Traté de llamar a mi abuela, pero no encontré la voz. Como un robot programado, guíe a Jaime por la casa, hasta llegar a su habitación.
La enfermera, me sobresaltó.
-¿Rocío?
Abrí los ojos ante la imagen. Mi abuela, la mujer de mi vida, quien me había cuidado, amado y criado se encontraba tumbada sobre la cama. Tan pequeña y delgada, con los ojos cerrados y la piel apagada.
Su belleza natural había desaparecido para mostrarme la visión de lo más parecido a un fantasma rodeada por agujas, maquinas y cables.
Esa imagen, borró de golpe el recuerdo de ella sonriendo, en un pasado lejano, cuando preparaba magdalenas, cuidaba de su jardín y paseaba a mi lado por el bosque. Sus manías, su voz, sus ojos llenos de vitalidad, desaparecieron, ya no existirían jamás.
Sobre la cama, había una extraña que se había cansado de luchar. El cáncer, le había ganado la batalla y yo, nunca podría cuidar de ella.
No me lo permitieron. Ella no me lo permitió.
Hasta que no entré, soltándome del agarre de Jaime, hasta el centro de la habitación, no la vi.
Alma, con una mueca parecida a una media sonrisa triste y rota, me observaba sin atreverse a acercarse.
Y fue cuando sentí todo el odio, el rencor, el dolor y la traición explotar en mi cabeza.
-Rocío...
Iba a llorar. No. Ya estaba llorando. En verdad, desde que el coche paró ante la puerta, no había podido dejar de hacerlo. Temblé, y perdí las fuerzas, las ganas, la esperanza de que todo fuese una broma gore, cruel y enferma. Lo estaba perdiendo absolutamente todo. Mi corazón me torturaba con cada latido pesado y, rompí, por fin, rompí a llorar desconsoladamente, mientras caía al suelo justo al lado de su cama.
-A...
Incapaz de pronunciar una palabra.
-Yo...
Incapaz de respirar.
Incapaz de soportarlo.
Incapaz. Era incapaz. Total e inexorablemente.
Toqué su mano fría, esperando que fuese una pesadilla, deseando despertar. Las muletas en el suelo, un rayo de sol, que iluminaba el baile calmado de las motas de polvo y, caía sobre la sabana que cubría su pequeño cuerpo, iluminándola. El sonido de la máquina que le permitía seguir llenando los pulmones de oxígeno. La vía intravenosa que le mandaba medicamentos para no sentir dolor. El pitido constante que marcaba sus constantes vitales y mi llanto que arañaba mi garganta y oprimía brutalmente mi pecho, formando un agujero vacío y negro, justo en medio.
-Te... Quiero...
Cerré los ojos. No quise, no quería separarme de ella. No quería perderme ni un segundo más de su vida. Pero tuve que hacerlo. Los cerré.

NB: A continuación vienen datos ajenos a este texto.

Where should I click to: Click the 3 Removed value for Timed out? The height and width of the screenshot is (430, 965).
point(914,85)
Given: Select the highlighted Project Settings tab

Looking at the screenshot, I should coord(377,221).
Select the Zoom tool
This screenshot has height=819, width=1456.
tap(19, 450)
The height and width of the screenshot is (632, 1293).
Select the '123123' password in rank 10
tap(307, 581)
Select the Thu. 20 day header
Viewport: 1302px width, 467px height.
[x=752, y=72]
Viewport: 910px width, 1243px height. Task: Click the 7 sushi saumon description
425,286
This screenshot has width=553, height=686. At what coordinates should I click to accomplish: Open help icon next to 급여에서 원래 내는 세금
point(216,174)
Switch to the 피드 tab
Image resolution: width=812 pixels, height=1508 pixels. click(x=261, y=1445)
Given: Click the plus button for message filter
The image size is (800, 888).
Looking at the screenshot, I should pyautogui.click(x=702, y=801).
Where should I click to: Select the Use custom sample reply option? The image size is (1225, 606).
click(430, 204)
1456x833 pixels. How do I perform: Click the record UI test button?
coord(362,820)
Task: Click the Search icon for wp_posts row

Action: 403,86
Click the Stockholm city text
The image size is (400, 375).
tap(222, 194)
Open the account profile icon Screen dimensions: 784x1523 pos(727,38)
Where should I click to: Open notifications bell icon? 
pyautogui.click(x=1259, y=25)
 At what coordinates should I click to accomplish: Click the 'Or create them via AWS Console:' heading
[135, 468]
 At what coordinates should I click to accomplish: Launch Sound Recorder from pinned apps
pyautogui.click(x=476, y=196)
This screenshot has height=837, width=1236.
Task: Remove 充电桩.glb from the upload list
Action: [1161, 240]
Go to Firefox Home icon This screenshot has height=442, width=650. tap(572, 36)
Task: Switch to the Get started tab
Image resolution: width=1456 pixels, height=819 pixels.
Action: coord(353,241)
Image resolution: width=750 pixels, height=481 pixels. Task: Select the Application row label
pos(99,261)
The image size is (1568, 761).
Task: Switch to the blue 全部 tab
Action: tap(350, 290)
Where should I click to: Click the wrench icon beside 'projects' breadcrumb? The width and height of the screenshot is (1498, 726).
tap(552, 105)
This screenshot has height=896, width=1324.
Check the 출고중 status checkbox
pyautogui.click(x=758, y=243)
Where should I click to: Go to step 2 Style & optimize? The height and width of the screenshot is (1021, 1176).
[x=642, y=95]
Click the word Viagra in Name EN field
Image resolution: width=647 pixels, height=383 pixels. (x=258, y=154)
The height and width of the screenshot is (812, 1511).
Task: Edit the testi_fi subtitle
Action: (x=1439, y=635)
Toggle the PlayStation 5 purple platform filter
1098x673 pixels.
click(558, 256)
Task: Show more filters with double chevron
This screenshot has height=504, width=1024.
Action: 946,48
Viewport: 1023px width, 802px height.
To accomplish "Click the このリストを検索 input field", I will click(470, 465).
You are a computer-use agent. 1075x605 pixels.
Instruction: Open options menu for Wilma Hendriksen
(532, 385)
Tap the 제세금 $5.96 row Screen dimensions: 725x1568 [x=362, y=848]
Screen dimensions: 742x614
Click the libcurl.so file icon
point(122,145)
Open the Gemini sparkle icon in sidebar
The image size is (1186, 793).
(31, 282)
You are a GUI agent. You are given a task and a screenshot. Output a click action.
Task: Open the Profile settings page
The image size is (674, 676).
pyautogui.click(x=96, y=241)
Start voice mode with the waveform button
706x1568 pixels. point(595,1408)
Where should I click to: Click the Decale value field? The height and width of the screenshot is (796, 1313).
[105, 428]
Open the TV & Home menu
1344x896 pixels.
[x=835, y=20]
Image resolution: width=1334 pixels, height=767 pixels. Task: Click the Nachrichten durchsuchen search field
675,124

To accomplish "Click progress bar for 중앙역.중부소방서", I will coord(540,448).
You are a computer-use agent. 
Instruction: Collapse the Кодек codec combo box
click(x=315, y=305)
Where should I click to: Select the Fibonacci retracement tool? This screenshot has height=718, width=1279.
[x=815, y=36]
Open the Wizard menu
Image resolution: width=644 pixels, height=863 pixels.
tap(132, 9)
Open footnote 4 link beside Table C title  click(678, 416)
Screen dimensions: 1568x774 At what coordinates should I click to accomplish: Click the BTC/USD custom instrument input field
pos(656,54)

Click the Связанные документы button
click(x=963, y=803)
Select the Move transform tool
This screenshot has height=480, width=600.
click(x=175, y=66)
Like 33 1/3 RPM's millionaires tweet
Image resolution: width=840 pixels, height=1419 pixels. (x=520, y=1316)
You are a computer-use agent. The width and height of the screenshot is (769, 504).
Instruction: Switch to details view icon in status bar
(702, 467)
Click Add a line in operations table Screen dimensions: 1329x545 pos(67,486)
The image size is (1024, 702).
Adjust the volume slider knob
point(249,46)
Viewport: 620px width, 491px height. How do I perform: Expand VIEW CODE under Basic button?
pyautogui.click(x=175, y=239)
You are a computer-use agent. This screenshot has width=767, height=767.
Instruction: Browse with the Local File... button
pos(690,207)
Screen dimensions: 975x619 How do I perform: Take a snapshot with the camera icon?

Y entre toda esa sintaxis, encontré un lugar en calma. Una cueva, un pequeño trozo de paraíso. El lugar que me mostró el día de mi cumpleaños, dónde ella y mi abuelo se dijeron, por primera vez "te amo" y dónde no podría volver jamás, para disfrutar de esa paz, de la que me habló aquel día.